Go through the entries below and pick out every line with "next".

•••

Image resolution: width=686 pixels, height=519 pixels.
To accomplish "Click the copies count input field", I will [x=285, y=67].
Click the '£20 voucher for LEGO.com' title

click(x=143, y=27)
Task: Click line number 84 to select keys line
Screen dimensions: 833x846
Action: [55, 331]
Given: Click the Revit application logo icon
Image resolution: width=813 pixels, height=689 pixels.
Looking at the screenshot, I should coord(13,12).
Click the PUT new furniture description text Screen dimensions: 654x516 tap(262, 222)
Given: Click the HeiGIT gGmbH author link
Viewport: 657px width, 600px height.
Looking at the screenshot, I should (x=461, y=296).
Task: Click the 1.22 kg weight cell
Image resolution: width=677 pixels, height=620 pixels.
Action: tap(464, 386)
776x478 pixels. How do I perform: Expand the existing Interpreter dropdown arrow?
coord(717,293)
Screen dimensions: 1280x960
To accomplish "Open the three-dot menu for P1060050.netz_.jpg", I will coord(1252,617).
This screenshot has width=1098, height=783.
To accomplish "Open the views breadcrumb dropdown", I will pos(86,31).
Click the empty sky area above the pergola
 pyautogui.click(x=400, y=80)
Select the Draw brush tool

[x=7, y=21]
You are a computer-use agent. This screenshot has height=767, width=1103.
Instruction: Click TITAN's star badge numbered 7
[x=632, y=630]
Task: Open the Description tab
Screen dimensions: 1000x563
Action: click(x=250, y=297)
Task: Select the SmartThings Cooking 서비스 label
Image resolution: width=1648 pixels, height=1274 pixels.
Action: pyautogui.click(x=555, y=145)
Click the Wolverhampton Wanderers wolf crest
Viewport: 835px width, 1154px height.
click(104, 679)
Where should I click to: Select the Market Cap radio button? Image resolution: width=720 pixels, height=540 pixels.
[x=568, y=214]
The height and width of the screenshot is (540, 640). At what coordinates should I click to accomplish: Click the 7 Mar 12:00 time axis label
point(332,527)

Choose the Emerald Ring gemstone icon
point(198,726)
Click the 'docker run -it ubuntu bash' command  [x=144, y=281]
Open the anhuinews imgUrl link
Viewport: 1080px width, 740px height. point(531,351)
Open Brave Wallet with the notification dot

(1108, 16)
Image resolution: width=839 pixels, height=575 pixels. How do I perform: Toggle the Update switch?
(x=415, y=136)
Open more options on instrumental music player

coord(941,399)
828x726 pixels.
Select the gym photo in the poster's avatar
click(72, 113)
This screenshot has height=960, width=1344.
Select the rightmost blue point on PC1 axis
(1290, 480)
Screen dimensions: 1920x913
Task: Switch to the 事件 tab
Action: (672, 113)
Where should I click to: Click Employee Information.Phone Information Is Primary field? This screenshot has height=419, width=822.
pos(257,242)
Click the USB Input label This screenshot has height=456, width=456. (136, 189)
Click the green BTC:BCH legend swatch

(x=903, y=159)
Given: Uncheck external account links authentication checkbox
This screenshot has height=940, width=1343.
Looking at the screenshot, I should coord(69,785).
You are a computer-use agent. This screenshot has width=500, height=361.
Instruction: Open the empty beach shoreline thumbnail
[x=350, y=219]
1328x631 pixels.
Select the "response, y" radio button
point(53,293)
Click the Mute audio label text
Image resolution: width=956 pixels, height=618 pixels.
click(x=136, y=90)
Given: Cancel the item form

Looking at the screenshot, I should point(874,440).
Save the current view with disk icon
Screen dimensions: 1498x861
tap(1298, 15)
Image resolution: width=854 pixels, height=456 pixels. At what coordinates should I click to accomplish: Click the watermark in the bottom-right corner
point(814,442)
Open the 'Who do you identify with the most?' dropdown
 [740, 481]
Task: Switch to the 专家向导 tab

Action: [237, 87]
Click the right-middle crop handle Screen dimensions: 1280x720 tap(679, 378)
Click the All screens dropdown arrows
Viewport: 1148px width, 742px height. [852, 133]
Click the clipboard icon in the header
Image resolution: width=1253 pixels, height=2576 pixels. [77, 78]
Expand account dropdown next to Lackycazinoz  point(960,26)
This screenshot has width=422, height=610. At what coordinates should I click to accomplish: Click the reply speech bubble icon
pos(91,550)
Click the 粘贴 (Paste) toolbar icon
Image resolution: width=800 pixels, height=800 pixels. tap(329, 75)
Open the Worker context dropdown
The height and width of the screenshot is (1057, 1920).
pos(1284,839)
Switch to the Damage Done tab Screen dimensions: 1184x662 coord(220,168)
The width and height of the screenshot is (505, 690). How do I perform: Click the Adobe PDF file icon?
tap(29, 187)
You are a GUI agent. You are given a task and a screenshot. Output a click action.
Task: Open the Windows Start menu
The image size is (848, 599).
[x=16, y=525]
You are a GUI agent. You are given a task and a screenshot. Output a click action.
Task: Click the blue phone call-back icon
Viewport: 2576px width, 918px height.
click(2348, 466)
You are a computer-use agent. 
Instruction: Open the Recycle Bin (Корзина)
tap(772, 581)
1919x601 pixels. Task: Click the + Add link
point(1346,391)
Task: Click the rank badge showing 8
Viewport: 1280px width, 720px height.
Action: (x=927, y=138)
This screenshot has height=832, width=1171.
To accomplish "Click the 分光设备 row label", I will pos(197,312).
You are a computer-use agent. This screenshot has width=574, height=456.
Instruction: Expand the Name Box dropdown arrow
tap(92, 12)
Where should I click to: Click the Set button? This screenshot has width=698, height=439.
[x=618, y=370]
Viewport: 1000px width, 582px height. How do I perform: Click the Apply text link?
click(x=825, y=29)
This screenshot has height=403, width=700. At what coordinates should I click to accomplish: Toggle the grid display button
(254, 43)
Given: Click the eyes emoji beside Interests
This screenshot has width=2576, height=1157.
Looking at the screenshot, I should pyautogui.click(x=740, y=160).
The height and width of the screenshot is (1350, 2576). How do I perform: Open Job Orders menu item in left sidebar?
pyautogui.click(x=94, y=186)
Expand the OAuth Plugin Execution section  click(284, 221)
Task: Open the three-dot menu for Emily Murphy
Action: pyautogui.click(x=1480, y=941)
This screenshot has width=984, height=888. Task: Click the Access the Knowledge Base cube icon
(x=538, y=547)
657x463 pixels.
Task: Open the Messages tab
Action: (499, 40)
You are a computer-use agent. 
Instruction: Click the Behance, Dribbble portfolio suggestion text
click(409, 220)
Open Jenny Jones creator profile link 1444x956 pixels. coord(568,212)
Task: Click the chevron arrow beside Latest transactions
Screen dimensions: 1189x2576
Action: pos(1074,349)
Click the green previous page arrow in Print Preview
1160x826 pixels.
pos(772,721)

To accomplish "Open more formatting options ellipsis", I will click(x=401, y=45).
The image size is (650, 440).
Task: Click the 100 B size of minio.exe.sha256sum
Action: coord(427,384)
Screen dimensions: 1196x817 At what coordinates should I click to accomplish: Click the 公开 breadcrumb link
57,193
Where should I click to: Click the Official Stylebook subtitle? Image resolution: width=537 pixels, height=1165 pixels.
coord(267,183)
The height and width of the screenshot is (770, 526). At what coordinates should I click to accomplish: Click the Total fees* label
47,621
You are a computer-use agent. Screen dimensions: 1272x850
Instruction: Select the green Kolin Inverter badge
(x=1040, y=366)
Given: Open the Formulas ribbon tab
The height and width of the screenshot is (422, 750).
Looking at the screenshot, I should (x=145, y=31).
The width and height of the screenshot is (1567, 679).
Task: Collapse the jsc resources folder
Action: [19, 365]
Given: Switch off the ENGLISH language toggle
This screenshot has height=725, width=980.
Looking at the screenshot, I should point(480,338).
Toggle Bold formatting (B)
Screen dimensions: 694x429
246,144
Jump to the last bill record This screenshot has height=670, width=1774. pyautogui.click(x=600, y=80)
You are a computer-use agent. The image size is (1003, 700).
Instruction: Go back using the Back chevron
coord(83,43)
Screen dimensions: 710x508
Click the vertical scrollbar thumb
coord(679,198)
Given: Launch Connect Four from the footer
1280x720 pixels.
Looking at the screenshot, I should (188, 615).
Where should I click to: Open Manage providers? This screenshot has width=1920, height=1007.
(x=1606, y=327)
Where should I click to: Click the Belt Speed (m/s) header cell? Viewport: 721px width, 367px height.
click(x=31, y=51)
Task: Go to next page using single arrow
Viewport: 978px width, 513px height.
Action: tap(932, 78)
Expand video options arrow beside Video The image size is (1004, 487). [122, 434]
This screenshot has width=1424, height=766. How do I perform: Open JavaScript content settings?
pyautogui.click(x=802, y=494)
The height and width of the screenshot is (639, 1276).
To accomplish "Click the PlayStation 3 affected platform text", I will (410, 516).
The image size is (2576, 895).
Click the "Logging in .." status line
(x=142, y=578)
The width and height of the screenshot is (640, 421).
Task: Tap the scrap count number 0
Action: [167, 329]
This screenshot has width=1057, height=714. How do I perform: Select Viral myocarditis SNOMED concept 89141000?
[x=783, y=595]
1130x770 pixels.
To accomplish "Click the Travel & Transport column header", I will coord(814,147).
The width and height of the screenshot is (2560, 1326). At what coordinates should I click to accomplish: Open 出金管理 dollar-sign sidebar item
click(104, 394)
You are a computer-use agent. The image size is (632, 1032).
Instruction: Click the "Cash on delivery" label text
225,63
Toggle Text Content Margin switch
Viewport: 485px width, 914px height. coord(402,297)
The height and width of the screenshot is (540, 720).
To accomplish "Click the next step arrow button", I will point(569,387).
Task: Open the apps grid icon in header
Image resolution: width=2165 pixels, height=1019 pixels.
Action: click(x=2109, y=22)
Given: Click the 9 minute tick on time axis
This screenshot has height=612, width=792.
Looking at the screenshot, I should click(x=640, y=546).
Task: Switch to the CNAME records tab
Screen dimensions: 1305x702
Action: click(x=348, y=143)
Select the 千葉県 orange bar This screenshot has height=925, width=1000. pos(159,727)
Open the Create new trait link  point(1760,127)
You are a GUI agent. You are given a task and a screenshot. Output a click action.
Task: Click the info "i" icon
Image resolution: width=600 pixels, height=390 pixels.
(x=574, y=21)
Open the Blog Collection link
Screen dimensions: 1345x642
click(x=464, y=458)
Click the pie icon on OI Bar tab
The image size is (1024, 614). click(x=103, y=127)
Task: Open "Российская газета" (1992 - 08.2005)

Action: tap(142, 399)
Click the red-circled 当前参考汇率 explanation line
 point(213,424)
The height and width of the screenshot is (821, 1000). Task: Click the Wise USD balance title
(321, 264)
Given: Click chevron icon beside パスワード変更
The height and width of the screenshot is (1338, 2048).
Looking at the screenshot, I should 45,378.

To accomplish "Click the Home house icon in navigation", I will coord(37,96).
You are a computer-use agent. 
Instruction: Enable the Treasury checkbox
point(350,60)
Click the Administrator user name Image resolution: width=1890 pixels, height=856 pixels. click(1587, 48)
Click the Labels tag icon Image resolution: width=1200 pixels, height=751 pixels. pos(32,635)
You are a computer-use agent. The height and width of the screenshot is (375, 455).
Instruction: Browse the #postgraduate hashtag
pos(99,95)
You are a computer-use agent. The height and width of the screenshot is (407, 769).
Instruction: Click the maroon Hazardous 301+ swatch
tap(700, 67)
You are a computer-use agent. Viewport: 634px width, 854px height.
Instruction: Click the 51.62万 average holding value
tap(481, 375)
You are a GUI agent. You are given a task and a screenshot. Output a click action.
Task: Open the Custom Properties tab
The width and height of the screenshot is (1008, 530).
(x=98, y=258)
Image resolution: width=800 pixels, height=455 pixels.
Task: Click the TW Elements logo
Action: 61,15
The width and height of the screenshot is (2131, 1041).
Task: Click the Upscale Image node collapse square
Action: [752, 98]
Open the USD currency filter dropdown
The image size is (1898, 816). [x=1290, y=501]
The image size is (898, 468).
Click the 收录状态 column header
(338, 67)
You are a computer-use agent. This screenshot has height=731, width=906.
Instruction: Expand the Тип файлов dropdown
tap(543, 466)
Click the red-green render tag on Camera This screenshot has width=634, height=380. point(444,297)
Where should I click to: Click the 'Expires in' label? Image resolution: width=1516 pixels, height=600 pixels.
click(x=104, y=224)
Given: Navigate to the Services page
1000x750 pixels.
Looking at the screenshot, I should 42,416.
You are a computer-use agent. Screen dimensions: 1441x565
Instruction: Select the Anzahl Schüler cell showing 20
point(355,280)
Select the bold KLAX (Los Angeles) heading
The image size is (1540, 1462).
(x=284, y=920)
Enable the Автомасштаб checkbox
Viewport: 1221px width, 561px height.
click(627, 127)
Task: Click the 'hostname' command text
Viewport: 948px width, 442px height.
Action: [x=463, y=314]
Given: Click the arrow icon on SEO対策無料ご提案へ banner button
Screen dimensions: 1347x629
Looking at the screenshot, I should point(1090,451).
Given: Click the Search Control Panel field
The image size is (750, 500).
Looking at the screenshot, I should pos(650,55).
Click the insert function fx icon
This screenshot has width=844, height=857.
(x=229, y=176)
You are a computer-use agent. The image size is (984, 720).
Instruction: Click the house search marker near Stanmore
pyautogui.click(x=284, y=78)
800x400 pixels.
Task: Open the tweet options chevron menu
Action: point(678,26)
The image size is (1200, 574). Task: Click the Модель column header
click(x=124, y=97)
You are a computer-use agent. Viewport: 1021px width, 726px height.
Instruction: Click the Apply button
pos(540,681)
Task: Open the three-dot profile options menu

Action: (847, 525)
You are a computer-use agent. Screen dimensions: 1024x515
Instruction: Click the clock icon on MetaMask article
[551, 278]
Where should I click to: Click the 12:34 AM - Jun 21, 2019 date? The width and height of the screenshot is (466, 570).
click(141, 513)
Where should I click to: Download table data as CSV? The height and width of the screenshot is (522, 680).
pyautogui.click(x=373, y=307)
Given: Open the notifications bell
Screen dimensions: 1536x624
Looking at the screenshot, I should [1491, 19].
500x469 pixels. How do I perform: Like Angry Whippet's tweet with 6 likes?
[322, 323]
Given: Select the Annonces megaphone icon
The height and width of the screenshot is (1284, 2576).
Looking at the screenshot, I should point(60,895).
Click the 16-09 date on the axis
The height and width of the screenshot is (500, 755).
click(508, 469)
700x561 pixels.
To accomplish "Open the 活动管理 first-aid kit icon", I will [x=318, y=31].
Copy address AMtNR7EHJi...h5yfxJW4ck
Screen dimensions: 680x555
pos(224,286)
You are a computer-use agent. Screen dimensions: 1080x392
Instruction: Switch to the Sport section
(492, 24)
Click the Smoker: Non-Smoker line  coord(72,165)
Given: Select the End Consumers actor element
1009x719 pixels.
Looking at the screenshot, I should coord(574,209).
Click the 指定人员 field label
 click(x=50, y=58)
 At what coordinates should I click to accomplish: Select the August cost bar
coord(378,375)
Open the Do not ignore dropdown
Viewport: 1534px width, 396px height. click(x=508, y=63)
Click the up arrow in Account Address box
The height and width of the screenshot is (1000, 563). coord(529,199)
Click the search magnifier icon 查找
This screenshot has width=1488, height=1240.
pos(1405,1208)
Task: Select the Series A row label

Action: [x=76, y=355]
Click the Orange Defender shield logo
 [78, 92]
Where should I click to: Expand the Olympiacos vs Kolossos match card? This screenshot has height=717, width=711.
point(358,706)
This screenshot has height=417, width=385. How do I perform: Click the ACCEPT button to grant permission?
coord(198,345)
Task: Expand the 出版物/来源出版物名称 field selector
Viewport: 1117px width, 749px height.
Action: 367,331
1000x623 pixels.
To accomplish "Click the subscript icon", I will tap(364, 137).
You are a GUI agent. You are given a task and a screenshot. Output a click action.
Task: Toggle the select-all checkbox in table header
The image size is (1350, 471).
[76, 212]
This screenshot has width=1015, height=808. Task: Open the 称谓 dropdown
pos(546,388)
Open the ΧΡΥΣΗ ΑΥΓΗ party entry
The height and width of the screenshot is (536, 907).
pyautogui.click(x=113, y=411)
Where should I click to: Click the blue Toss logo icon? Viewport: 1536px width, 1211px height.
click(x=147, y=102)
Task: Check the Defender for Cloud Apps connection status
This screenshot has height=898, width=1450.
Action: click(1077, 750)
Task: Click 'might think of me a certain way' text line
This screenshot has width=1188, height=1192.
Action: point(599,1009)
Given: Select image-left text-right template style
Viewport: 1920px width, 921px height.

•••

THE ANSWER:
Expand account dropdown next to Lackycazinoz  point(960,26)
Task: Go to next page using single arrow
To accomplish "Click the next step arrow button", I will point(569,387).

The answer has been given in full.